Dietary olive and safflower oils in promotion of DMBA‐induced mammary tumorigenesis in rats

Interpretation of studies comparing the efficacy of different dietary fat sources in promoting 7,12-dimethylbenz[a]-anthracene (DMBA)-induced rat mammary tumorigenesis often ignores the fact that about 4% (wt/wt) linoleic acid (18:2n-6) is required for optimal tumor promotion.
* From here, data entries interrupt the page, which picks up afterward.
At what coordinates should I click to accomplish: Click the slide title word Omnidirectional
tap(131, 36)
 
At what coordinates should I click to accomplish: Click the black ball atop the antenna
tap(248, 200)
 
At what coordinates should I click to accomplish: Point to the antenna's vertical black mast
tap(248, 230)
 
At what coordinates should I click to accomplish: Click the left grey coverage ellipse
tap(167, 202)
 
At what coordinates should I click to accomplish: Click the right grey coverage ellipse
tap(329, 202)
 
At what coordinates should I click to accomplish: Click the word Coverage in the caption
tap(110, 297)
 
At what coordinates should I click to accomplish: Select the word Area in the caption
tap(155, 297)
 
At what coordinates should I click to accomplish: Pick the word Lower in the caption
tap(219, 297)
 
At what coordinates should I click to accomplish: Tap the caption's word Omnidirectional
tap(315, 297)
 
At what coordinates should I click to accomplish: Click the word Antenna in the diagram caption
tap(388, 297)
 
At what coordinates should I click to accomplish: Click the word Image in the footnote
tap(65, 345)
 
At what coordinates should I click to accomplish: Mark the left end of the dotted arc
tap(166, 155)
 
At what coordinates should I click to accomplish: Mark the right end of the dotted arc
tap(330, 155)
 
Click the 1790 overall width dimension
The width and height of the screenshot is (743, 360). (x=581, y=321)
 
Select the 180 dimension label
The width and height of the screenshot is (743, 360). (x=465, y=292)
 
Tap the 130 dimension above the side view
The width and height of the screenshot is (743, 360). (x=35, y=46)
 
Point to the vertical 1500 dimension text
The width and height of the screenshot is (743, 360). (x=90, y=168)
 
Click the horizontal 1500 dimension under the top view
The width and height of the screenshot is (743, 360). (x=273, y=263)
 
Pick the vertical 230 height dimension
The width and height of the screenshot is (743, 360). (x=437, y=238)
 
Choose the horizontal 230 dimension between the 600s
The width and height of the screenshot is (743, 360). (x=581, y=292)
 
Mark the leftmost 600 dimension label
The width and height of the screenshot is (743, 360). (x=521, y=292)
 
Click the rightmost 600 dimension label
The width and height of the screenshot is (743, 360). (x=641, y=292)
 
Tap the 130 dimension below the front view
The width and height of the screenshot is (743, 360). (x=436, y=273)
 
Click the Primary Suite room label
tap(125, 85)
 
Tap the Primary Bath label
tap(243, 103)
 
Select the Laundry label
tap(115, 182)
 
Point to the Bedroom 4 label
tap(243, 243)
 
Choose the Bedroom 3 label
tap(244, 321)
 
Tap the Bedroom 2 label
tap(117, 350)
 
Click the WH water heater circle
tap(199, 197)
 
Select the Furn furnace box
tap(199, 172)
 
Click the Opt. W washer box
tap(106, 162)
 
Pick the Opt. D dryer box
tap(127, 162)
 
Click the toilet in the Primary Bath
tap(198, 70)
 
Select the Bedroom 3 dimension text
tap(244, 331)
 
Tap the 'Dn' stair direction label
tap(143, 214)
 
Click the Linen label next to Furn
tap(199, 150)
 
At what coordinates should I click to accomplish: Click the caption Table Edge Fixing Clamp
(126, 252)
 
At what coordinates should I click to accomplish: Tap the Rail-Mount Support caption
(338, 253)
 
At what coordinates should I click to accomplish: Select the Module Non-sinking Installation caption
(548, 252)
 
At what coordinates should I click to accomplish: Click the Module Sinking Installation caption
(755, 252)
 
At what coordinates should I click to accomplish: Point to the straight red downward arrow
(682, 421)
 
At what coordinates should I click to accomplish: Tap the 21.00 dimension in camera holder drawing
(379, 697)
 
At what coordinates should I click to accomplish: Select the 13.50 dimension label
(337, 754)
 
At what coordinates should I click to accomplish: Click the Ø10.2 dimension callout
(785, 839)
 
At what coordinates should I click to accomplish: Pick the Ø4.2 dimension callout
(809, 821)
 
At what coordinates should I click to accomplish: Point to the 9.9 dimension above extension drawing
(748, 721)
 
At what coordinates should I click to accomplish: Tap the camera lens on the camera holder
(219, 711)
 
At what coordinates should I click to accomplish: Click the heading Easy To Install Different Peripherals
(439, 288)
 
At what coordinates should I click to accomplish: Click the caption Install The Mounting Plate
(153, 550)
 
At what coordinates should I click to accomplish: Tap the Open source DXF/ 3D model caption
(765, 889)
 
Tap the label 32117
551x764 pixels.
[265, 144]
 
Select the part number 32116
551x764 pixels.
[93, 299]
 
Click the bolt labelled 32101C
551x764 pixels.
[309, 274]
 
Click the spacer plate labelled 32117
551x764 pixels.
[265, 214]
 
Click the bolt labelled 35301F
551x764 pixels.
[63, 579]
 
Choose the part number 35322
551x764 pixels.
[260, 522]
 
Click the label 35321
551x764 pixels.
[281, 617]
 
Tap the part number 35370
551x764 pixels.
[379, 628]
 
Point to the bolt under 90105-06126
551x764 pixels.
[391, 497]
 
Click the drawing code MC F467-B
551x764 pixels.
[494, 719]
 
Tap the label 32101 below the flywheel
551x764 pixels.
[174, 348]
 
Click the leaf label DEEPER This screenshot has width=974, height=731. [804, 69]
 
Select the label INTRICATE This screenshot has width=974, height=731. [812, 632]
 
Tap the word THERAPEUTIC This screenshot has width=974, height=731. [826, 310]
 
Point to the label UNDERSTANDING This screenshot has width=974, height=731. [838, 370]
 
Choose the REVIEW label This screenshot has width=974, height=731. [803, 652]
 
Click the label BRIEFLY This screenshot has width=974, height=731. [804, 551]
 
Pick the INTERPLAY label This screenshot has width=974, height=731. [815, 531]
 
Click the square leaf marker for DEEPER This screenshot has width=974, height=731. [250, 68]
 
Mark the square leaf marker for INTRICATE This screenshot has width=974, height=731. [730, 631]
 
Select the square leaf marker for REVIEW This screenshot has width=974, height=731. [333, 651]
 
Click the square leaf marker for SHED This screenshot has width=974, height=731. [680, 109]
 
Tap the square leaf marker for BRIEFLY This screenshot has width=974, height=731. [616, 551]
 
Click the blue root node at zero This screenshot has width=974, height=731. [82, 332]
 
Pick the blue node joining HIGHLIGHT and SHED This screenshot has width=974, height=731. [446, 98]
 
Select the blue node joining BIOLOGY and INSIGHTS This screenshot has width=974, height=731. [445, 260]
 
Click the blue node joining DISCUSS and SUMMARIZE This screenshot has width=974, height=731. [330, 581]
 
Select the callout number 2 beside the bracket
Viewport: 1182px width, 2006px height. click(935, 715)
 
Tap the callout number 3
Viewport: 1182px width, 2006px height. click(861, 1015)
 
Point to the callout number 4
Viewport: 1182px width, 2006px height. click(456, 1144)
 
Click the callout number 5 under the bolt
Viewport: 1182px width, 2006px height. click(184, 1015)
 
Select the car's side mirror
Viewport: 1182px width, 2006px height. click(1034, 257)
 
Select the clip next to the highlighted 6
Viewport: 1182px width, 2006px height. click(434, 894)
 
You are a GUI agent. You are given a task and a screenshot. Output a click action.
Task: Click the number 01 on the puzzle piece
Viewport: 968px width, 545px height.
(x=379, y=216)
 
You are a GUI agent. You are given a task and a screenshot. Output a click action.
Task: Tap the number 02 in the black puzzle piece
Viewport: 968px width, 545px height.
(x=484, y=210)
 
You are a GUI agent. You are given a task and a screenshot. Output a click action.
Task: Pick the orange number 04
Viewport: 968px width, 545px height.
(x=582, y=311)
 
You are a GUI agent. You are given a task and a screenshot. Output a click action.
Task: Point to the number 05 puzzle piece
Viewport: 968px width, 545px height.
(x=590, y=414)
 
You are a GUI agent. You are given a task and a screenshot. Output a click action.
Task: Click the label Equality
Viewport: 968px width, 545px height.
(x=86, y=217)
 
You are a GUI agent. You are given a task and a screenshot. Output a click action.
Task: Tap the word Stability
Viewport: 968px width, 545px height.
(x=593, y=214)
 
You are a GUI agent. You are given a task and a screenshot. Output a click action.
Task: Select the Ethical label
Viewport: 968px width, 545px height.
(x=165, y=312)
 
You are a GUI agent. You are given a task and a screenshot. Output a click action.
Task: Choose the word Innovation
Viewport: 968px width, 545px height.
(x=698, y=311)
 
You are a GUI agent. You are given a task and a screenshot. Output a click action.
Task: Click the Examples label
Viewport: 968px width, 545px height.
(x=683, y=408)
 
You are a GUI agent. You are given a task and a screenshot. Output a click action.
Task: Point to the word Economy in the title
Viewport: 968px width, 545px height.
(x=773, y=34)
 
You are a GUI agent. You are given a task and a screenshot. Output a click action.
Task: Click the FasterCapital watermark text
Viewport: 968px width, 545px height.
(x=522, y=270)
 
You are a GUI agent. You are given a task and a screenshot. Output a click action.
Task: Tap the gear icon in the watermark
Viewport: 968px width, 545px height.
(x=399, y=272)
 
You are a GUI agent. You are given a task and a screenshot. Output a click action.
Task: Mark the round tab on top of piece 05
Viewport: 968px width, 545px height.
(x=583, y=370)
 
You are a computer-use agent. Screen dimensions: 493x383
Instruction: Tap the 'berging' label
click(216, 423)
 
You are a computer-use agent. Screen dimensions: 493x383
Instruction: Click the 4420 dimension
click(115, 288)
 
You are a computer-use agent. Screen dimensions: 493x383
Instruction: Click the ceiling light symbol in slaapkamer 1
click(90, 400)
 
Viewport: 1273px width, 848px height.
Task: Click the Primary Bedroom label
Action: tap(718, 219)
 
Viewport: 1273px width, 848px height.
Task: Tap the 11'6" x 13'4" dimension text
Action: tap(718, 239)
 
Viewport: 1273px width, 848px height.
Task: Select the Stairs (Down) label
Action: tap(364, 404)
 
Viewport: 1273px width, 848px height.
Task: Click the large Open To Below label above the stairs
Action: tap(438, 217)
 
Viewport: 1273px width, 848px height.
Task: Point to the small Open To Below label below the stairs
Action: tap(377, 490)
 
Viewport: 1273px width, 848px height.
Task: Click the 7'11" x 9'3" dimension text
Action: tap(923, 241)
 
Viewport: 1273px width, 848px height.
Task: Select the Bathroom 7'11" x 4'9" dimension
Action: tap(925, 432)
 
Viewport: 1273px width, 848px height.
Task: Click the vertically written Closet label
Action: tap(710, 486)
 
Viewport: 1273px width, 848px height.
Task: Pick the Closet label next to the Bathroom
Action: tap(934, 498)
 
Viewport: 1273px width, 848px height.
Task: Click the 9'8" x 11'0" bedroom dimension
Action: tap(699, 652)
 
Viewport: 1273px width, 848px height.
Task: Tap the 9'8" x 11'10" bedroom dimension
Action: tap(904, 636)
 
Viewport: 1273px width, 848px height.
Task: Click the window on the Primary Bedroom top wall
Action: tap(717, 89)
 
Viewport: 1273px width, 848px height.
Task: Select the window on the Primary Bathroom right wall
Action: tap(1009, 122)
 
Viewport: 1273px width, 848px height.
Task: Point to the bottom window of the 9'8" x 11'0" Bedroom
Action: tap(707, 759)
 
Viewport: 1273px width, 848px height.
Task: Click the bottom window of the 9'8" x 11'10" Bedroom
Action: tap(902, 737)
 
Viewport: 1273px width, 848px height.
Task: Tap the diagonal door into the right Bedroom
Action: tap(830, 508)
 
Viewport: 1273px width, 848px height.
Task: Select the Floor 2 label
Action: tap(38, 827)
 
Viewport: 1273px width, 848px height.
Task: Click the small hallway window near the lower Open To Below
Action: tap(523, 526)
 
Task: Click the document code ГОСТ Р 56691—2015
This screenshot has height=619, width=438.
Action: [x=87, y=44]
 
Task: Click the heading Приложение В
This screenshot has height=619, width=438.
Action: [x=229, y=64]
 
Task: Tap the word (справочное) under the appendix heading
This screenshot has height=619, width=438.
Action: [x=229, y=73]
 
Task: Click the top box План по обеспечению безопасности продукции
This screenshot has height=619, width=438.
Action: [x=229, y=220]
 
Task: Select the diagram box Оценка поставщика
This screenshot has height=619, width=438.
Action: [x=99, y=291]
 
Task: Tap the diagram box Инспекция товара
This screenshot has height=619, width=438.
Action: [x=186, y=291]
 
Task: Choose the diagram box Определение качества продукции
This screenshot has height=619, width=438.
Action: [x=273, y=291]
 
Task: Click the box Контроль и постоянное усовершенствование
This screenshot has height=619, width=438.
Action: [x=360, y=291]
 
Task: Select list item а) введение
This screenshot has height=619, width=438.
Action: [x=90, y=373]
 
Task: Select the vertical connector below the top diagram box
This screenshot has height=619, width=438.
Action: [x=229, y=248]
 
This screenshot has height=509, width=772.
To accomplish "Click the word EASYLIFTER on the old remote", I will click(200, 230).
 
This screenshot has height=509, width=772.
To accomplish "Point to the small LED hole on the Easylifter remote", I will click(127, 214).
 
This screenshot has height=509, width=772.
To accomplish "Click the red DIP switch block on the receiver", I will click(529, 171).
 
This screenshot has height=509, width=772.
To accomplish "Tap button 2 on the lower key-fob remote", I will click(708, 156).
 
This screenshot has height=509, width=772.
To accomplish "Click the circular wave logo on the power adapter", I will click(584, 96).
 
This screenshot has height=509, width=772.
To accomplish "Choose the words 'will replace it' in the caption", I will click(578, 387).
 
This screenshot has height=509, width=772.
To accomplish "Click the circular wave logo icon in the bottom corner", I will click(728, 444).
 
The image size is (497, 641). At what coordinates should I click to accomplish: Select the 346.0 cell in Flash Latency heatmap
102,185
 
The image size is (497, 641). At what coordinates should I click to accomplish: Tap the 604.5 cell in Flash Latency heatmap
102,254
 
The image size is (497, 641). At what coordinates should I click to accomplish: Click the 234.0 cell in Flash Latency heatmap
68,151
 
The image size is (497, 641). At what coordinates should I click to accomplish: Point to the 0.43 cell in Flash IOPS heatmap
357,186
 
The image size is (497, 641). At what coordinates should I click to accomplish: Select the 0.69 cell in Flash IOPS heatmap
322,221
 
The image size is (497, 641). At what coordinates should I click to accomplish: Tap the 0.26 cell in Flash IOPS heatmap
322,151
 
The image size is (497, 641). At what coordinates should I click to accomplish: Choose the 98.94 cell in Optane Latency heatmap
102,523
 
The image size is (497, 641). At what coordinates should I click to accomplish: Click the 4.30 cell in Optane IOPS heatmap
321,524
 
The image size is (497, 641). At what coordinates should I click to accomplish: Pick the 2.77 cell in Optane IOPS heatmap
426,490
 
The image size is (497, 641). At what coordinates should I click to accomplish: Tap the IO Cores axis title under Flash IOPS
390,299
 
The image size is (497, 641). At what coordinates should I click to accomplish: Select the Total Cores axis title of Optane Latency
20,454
We therefore fed DMBA-intubated or placebo-intubated female, Sprague-Dawley rats 20% fat diets containing 18:2n-6 (wt/wt) from either high-linoleic safflower oil (SL, 14.6% 18:2n-6), high-oleic safflower oil (SO, 3.4% 18:2n-6), olive oil (OO, 1.1% 18:2n-6), or OO supplemented with 18:2n-6 (OL, 3.4% 18:2n-6) for 16 weeks. Results indicated that OO-fed rats had longer tumor-free time, fewer tumors per rat, and lower tumor incidence compared with SO and OL. Addition of 2.3% 18:2n-6 to OO enhanced tumor promotion (p less than 0.04); SL, SO, and OL demonstrated similar tumor-enhancement effect. About 74% of observed mammary tumors were adenocarcinomas; a greater number of tumors appeared in the thoracic and inguinal than in the cervical and abdominal regions irrespective of diet. These results indicate that once an optimal amount of linoleic acid is provided in the diet, oleic- or linoleic-rich oils have similar effects on promotion of mammary tumors in the rat.